**WHAT IS REQUIRED:**
Among the entries below, find the lines with the word "agent" and copy them.

**RECORDS SUPPLIED:**
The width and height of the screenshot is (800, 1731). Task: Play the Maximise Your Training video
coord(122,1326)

==

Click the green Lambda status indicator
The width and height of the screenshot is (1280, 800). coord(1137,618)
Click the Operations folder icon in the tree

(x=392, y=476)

==

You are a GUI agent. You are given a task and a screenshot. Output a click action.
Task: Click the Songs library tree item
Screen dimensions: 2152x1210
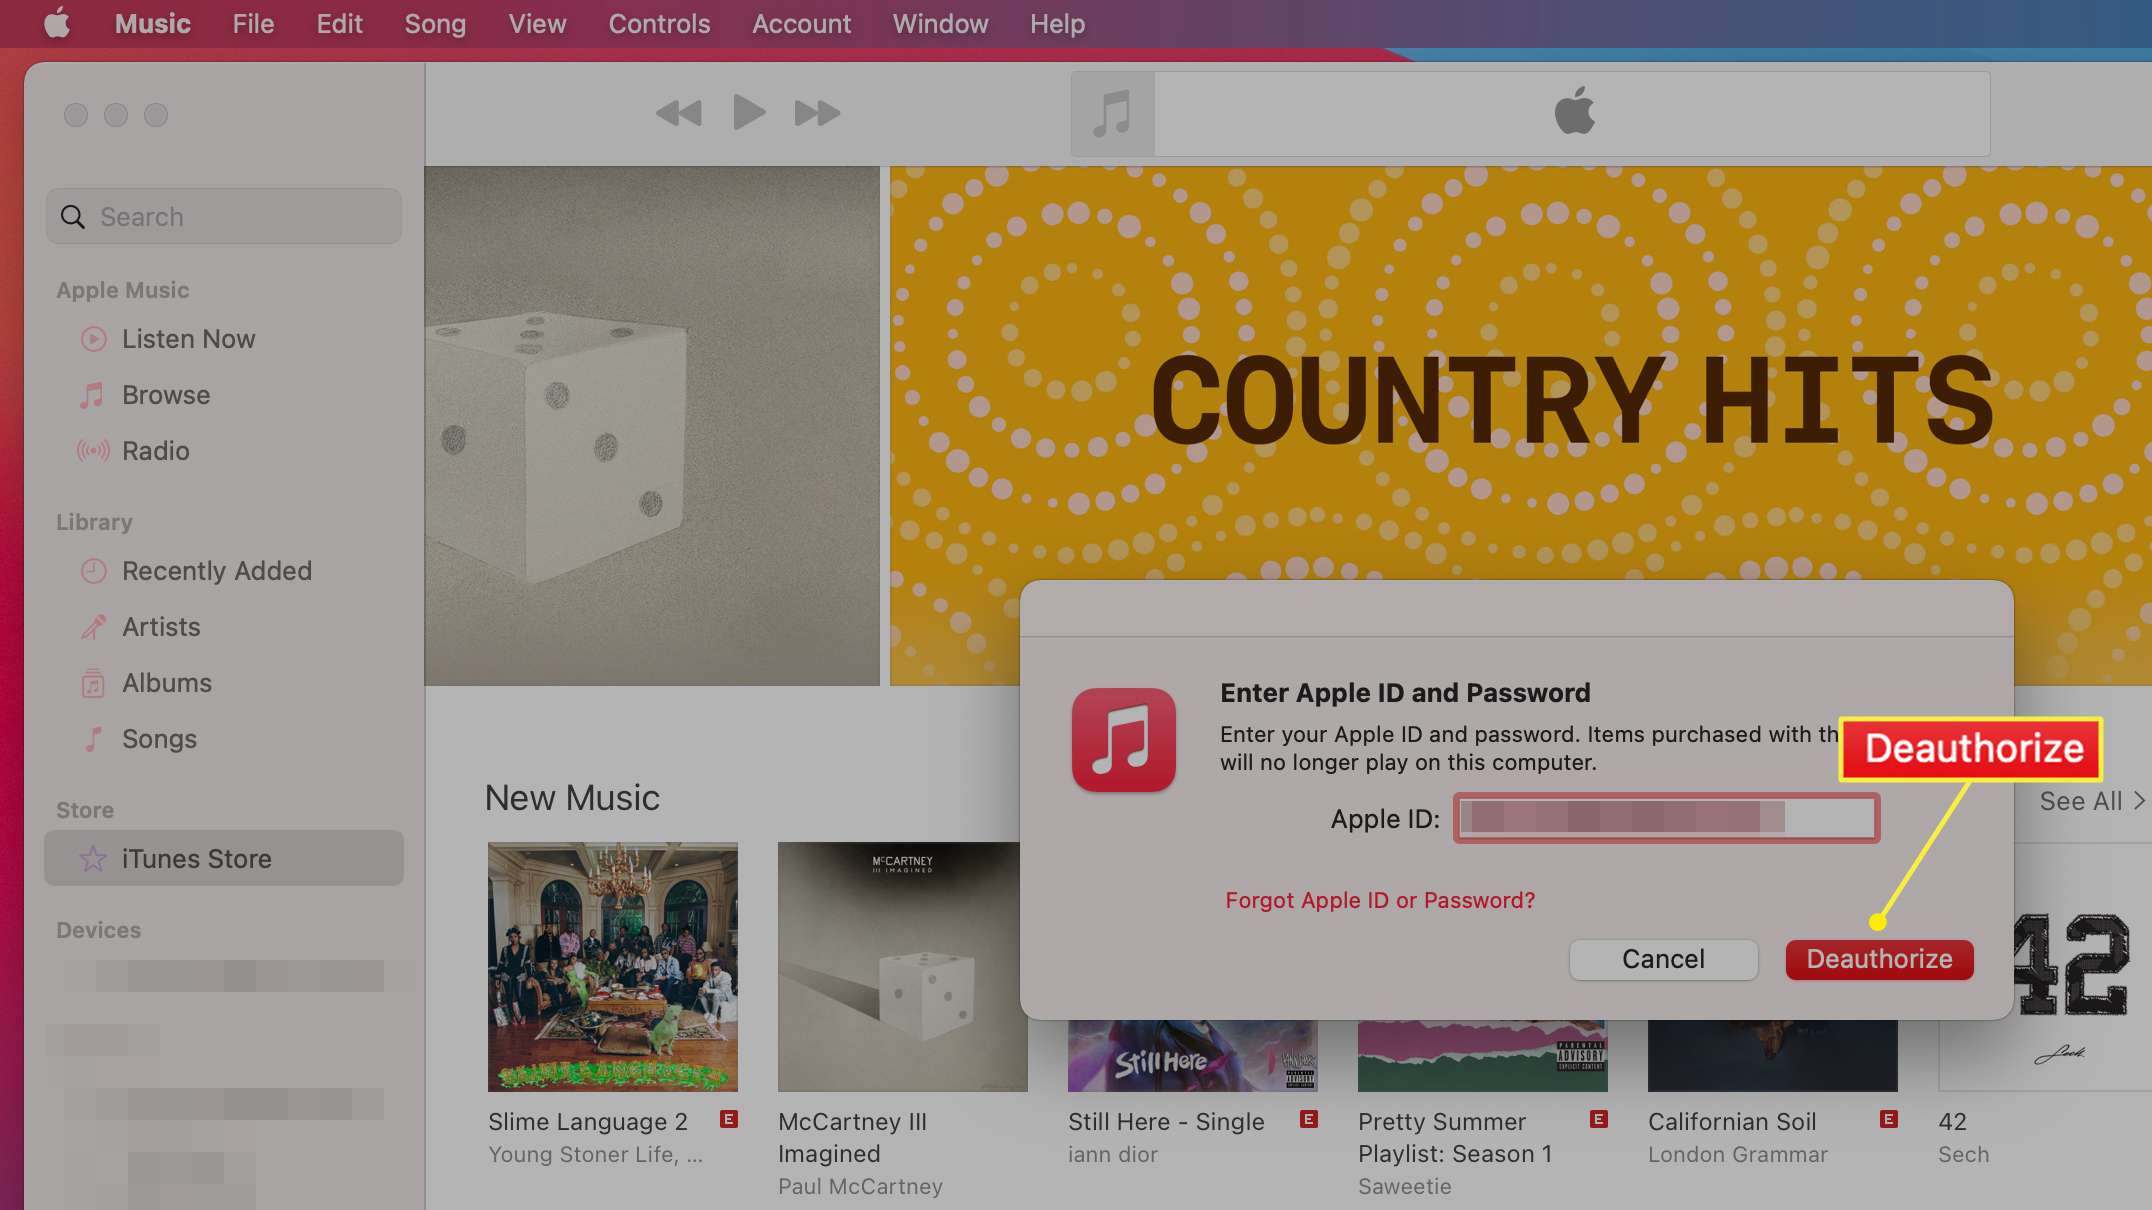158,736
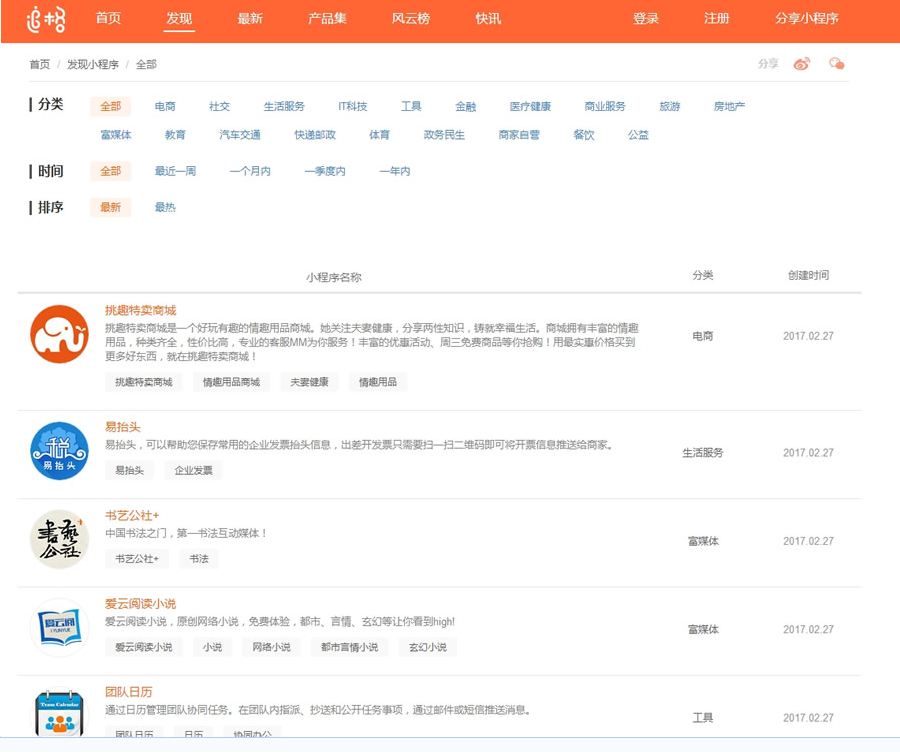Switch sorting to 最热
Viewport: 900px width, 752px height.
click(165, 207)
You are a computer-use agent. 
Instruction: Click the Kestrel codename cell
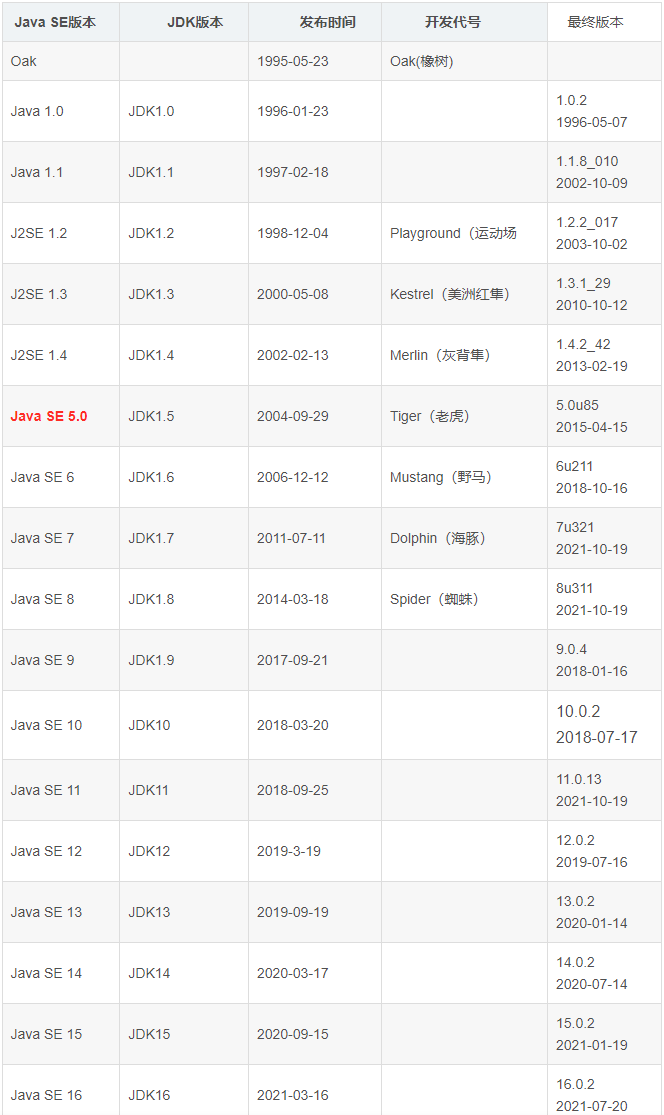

**RESPONSE BOX:**
You are a GUI agent. You are given a task and a screenshot. Output a click action.
You are a computer-use agent. 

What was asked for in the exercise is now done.